Christine Lagarde’s announcement of further monetary policy measures after last week’s European Central Bank meeting occurred with little fanfare. The market was well prepared for the ECB to continue its accommodative stance, amidst a new wave of coronavirus infections and lockdown restrictions, which has hit Europe’s recovery.

The ECB’s major bond-buying Pandemic Emergency Purchasing Programme (PEPP) will be extended by 9 months into June 2022, adding a further €500bn liquidity (on top of the existing €1.35tn) into the market over the coming 18 months – that’s around €100bn per month. Interest rates, as expected were unchanged.

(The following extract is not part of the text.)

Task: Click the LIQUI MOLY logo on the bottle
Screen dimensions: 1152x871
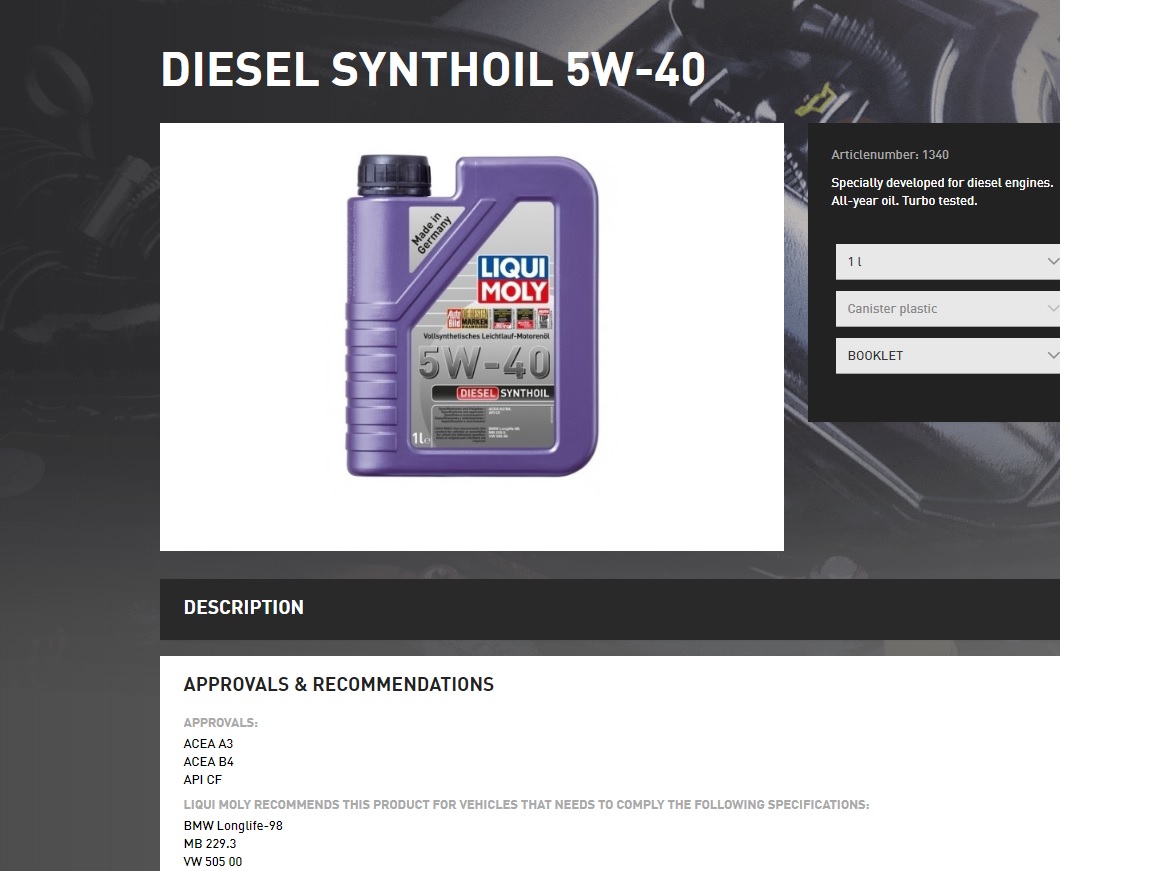Action: click(x=514, y=279)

The new measures may have generated little surprise, but the ECB’s actions have highlighted that a return to economic normality after the Covid crisis is along way off. Particularly striking in Lagarde’s announcement was the dovish stance on the economic recovery. The Bank expects a 2.2% contraction of GDP in the last quarter of 2020, which is a dramatic change compared with itsSeptember forecast of a 3.2% increase. Perhaps just as worryingly, the ECB only expects a modest 3.9% rebound in the first quarter of next year.

There was still some cause for cheer amidst the winter gloom. Industrial production has ticked up, down just 3.7% year-on-year, with strong production of consumer goods, intermediate goods and capital goods. The service sector continues to lag, but with vaccines soon rolling out across the continent, a big rebound in leisure and hospitality can be expected next year.

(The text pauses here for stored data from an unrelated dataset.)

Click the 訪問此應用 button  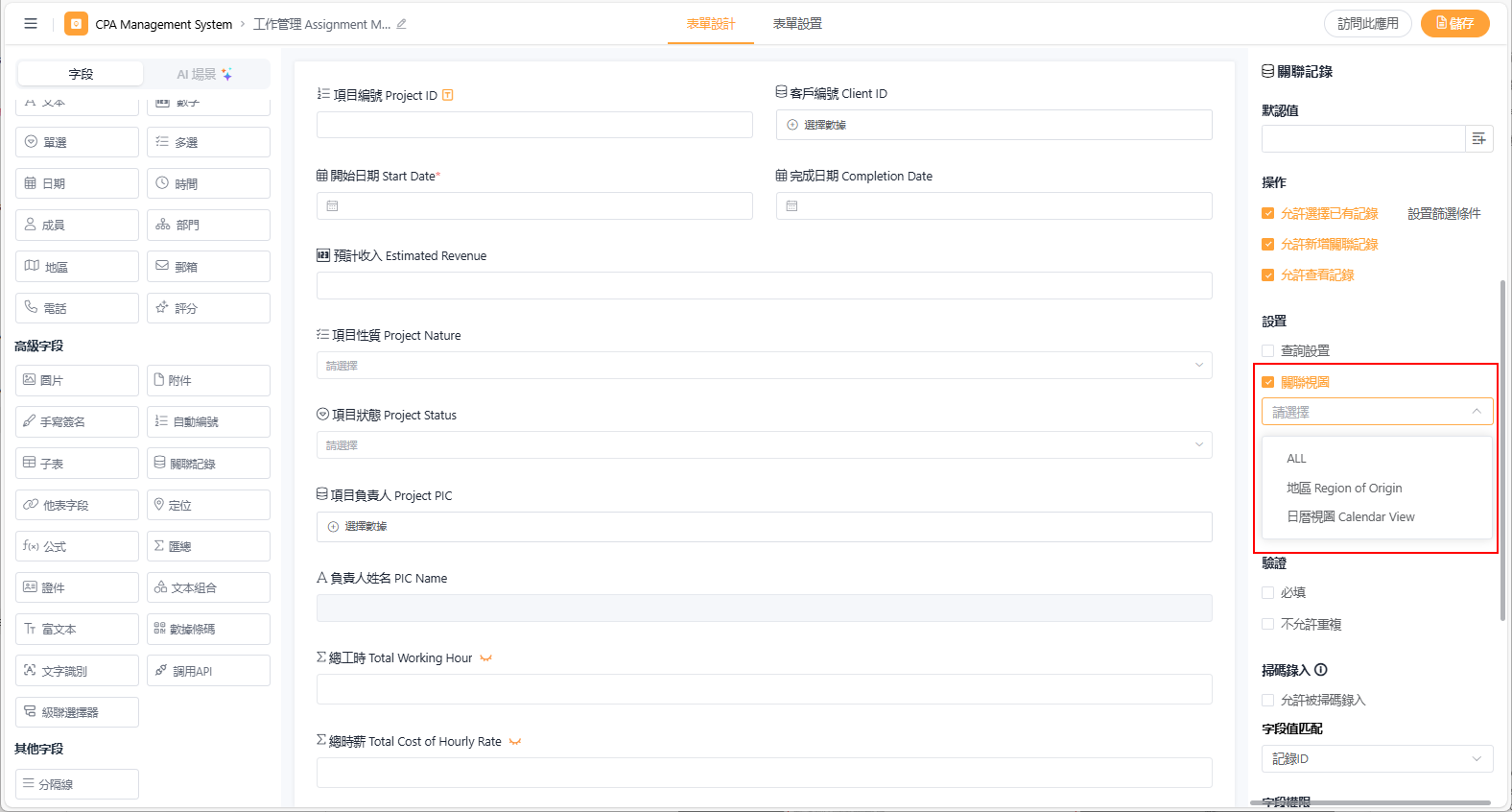tap(1367, 24)
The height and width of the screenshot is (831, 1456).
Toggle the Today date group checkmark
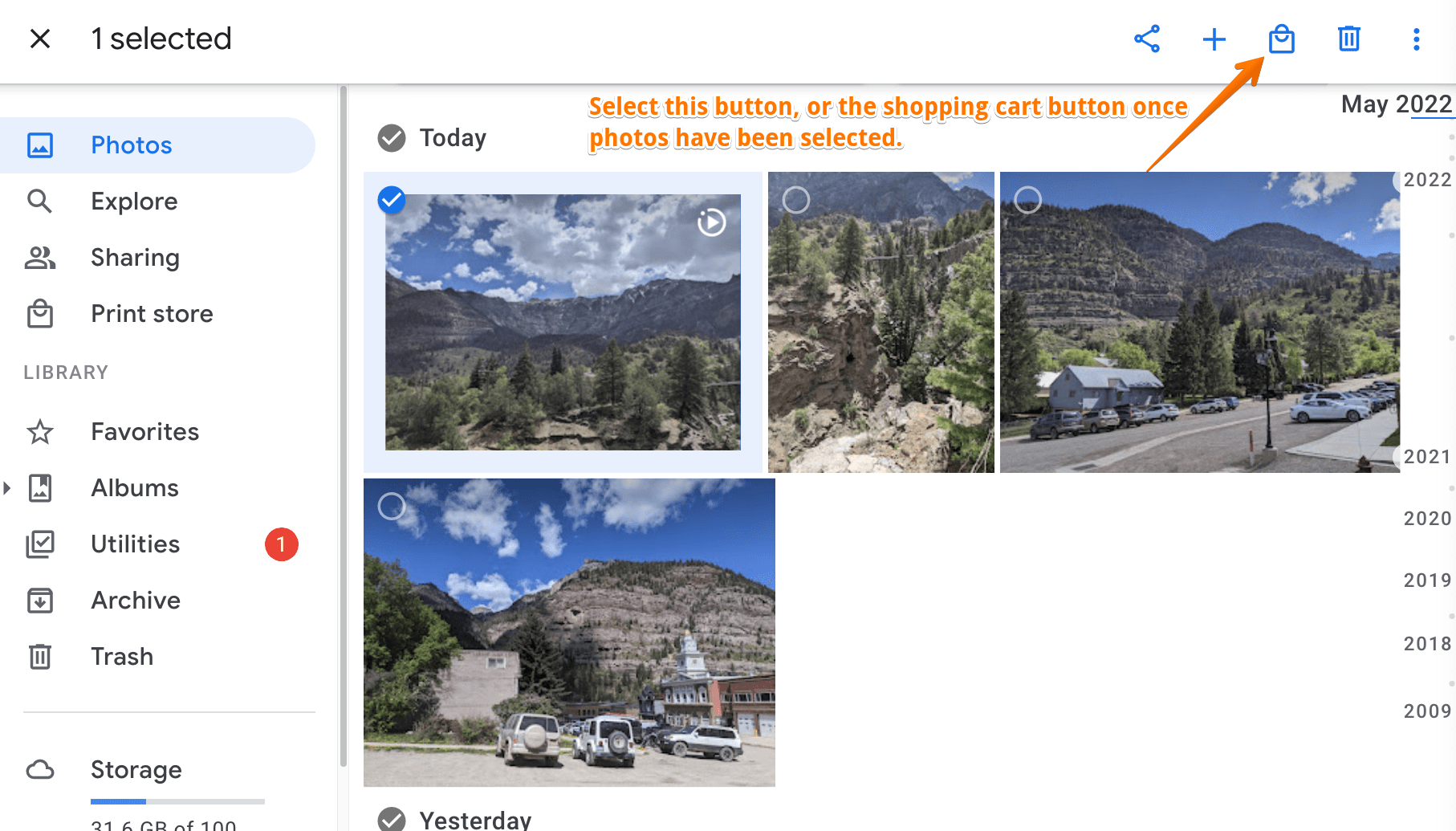(x=392, y=138)
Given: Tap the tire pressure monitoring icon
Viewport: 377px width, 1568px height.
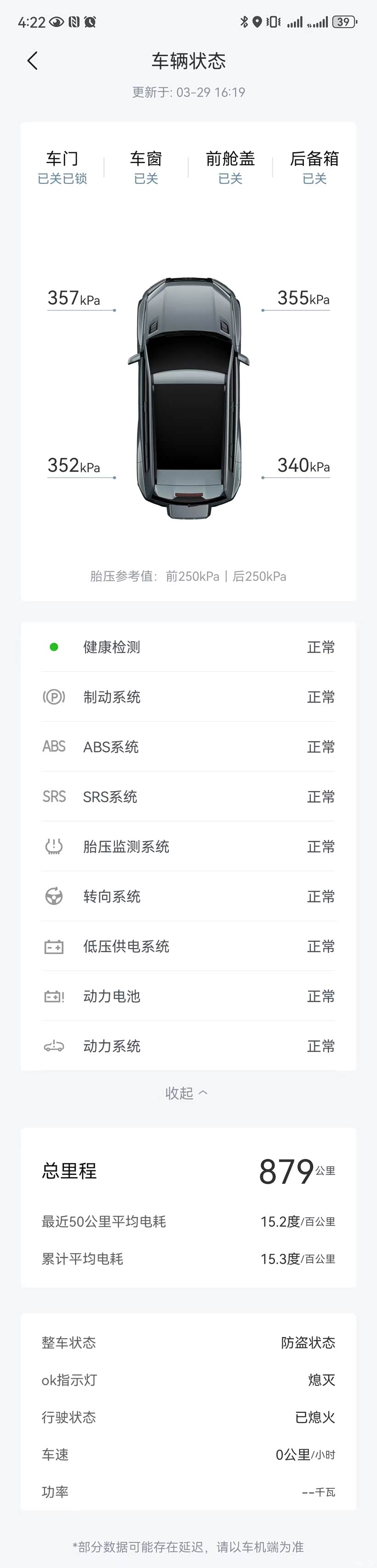Looking at the screenshot, I should pyautogui.click(x=54, y=846).
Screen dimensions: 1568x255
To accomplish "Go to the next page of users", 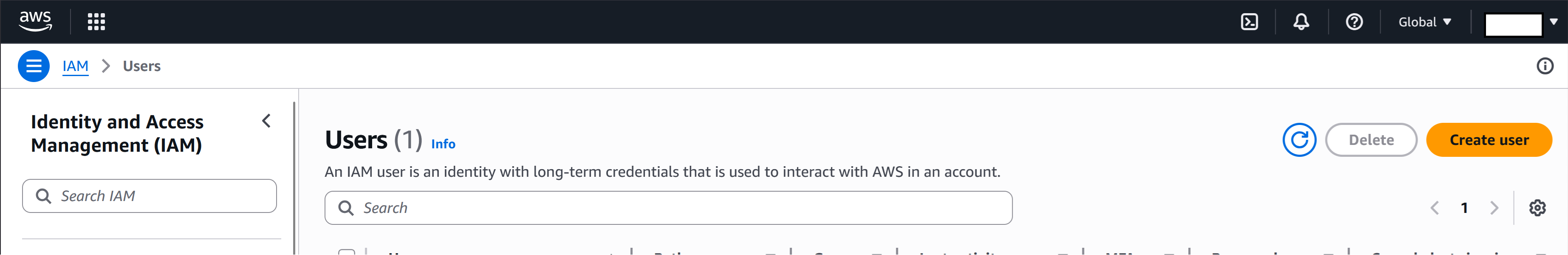I will coord(1494,208).
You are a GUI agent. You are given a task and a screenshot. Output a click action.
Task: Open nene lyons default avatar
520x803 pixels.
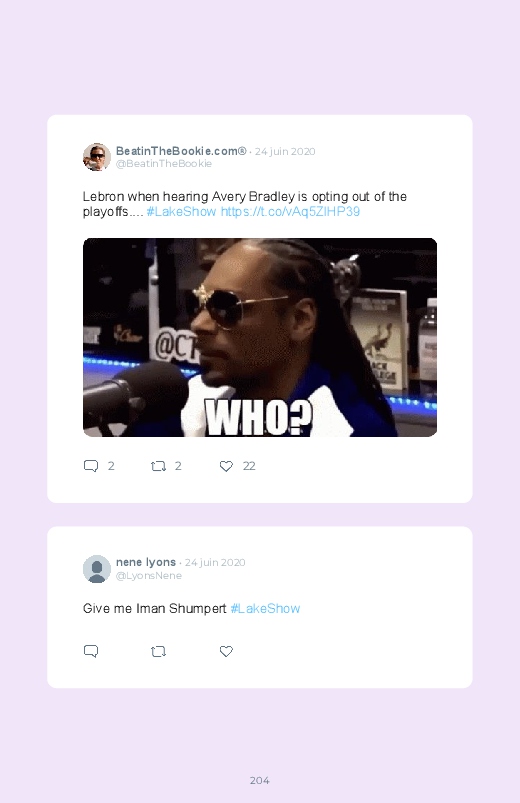(97, 569)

After taking a pasting in the early part of the year, cyclical stocks have enjoyed a late-year resurgence.This week’s chart shows the remarkable performance of basic resources and autos stocks, which have outperformed the market since November and now stand above average for the year. The banking sector has also responded very strongly but is still lagging cyclical stocks and remains below its level at beginning of year. What’s behind the new lease of life? Certainly, some companies exposed to Chinese economy have benefitted from its strong recovery. But generally, it’s down to investors piling into cyclical stocks on a wave of vaccine optimism, which has fueled risk appetite across the market.

Chinese inflation sags, but little chance of PBoC changing course

Inflation numbers out of China have shown a surprise reversal in fortune. November’s year-on-year consumer price inflation dropped to -0.5% for the first time since2009, after a 0.5% increase in October. The sudden drop into negative inflation territory can be attributed to a sharp drop in food prices, especially pork, but also a lagging effect of weak oil prices. But don’t expect the People’s Bank of China to make any knee-jerk changes to its monetary stance in response to food price changes. November’s inflation figures are likely to be a blip, with deflationary pressures moderating somewhat if the latest PMI figures(indicating improved manufacturing performance) are to be believed.

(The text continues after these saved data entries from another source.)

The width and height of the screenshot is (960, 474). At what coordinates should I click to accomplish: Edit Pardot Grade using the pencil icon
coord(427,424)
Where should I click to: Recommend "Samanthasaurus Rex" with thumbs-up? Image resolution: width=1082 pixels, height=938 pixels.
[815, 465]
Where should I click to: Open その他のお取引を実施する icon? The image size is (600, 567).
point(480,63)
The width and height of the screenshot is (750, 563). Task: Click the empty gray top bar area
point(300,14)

US labour market continues to struggle, but consumer demand could yet fuel inflation

Labour costs account for around 75% of businesses’ costs, typically acting as a leading indicator for inflation by about 3 quarters. But in a Covid environment, which has distorted the macroeconomic picture, inflation watchers will need to look beyond the US’s weak labour market performance for a picture of what is to come. Other elements, such as services margin could come into play, with a spike in consumer demand possible. It’s too early to tell whether the almost $2trn savings glut since the start of the pandemic will translate into a Christmas spending boom, but some retailers have already increased prices on the back of increased consumer demand.

  • 23 Dec: Often seen as a proxy for business spending plans, momentum in US Core Capital Goods Orders is expected to slow again in November’s figures.
  • 25 Dec: Policymakers in the US and Europe will be looking out for the possibility of a spike in coronavirus infections as families gather for festivities. And a Happy Christmas to you too!